La censura de un documental inscrito en la Muestra de Cine Joven de Cuba le ha explotado en las manos al Instituto Cubano de Arte e Industria Cinematográficos, ICAIC, al ofrecer una resonancia inesperada a la cinta Sueños al Pairo, que revela algunos de los aspectos más siniestros del castrismo.

El documental de José Luis Aparicio y Fernando Fraguela comenzó intentando rescatar la figura de un gran músico cubano que emigró a EEUU, Mike Porcel.

Mike Porcel, Guitarrista, cantautor, compositor de música para teatro, actor él mismo, orquestador y fundador y director del emblemático Grupo Síntesis fue condenado a no salir del país por 9 años

Guitarrista, cantautor, compositor de música para teatro, actor él mismo, orquestador y fundador y director del emblemático Grupo Síntesis, Porcel tiene que haber sido descubierto por Aparicio y Fraguela, 40 años después de su desaparición de la escena cultural cubana, a través de canciones suyas que intérpretes osados siguen cantando en la isla como Ay, del Amor, Esa mujer que llega y Diario, que presta  el título al filme con uno de sus versos: “Vivo con mis sueños al pairo, así, como siempre”.
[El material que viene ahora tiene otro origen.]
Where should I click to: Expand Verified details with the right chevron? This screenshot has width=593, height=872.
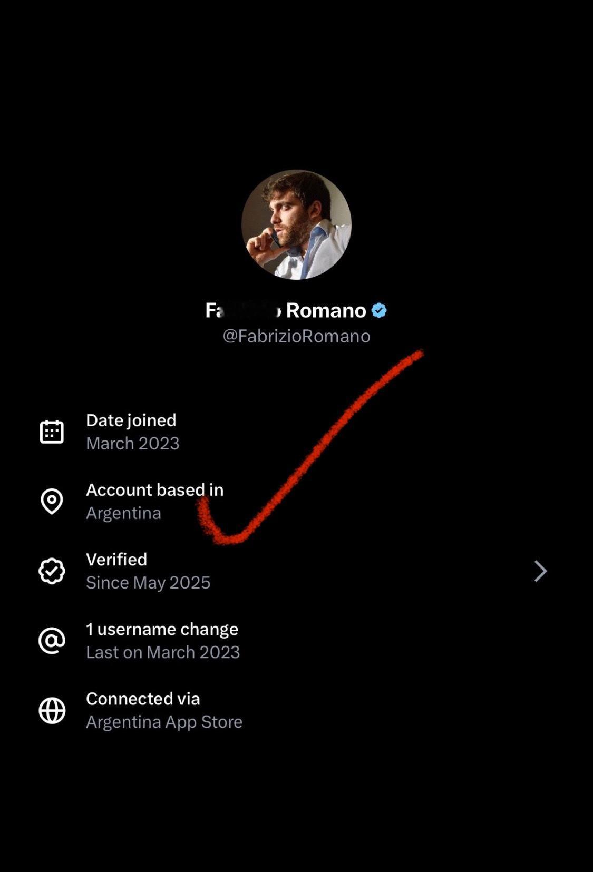[540, 571]
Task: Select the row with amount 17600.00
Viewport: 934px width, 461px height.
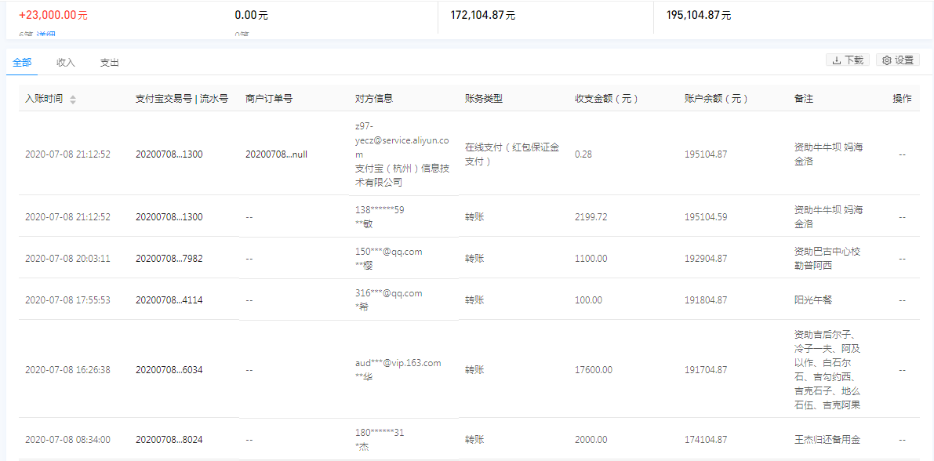Action: 594,370
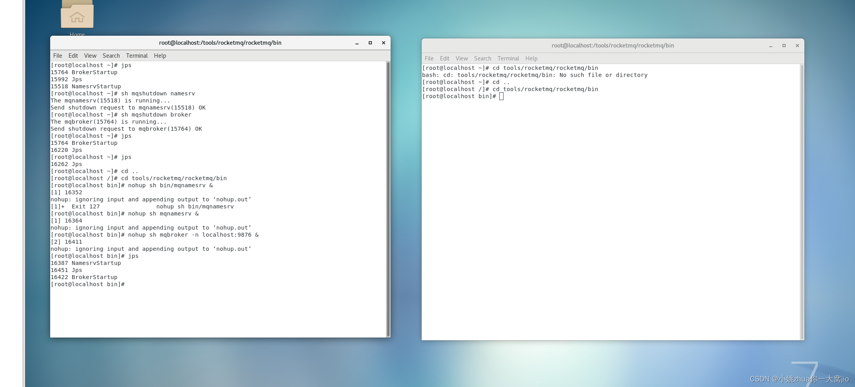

Pero la indagación de los cineastas, a quienes se dio acceso a los archivos fílmicos del ICAIC y que se comunicaron con el músico cubano en Miami, abrió a estos jóvenes una ventana sobre un pasado que no vivieron pero que tiene demasiados elementos comunes con el opresivo presente.

En 1980 Porcel decidió irse de Cuba por el puente del Mariel. Nunca fue del agrado de los dirigentes de la Unión de Jóvenes Comunistas que atendían el ya entonces dócil Movimiento de la Nueva Trova. Cuando ganó el concurso para la canción tema del Festival de la Juventud y Los Estudiantes de 1978, le encargaron otra a Silvio Rodríguez. Pese a la excelencia de su obra y su nivel interpretativo, no le dejaban grabar un disco, y le programaban para cantar en lugares alejados y sin público.

Su decisión de ejercer su derecho universal de vivir donde le placiera fue el comienzo de una larga odisea revelada por el documental, y que incluyó muchos de esos elementos perversos que mencionábamos.

Uno de los execrables actos de repudio desencadenados en Cuba ese año de 1980, como una recombinación castrista de la Revolución Cultural china y los pógromos fascistas, se escenificó frente a la casa materna de Porcel, duró una semana y contó con la participación de sus excompañeros de música, instigados por el cantautor Silvio Rodríguez. (algunos se han arrepentido, otros no). Los realizadores del filme desempolvan crudas imágenes de archivo de uno de aquellos “actos de reafirmación revolucionaria”, como los llamó el oficialismo.

Luego vino la cruel medida de privar al músico de lo que más quería: recibió el kafkiano modelo C-8 del Ministerio del Interior comunicándole que “por ahora no puede salir del país”. Y esta fue seguida por la de convertirlo en una no persona durante nueve años, en los que Porcel vio virtualmente interrumpida su carrera y se ganó la vida tocando en iglesias católicas. Solo sus declaraciones en 1988 ante una delegación de la Comisión de Derechos Humanos de la ONU que visitó Cuba consiguieron que le levantaran el veto.

Fraguela y Aparicio han tenido el valor de mostrar, quizás por primera vez sin rodeos en el cine cubano, al responsable de la barbarie, de la que Mike Porcel fue solo una de las víctimas. Han tomado audios o imágenes de discursos de Fidel Castro descargando su intolerancia primero contra los jóvenes “elvispreslianos” (el rock estuvo por muchos años prohibido en Cuba) y luego contra las decenas de miles de cubanos que en el 80 se atrevieron a expresar su intención de irse (solo por Mariel abandonaron el país 125.000 en unos meses; en 1994 lo hicieron en balsas otros 35.000)

El documental ha generado una encendida polémica en ambas orillas del Estrecho de la Florida, pero el asunto no debe verse como historia antigua, sino como raíz y metáfora del presente. Todavía los actos de repudio son una herramienta de la Seguridad del Estado; todavía los artistas contestatarios y todos los que disienten o critican son reprimidos, se les prohíbe expresarse libremente y viajar, se les encarcela, amenaza y hostiga; se les expulsa de sus trabajos o escuelas.

El castrismo sin Fidel Castro, aunque más atribulado y desacreditado que en 1980, sigue siendo igual de intolerante y de siniestro. Es muy saludable para Cuba que, a pesar de 60 años de adoctrinamiento, haya jóvenes cubanos que puedan indagar bajo su piel de oveja, y estén dispuestos a desenmascararlo como el lobo que todavía es.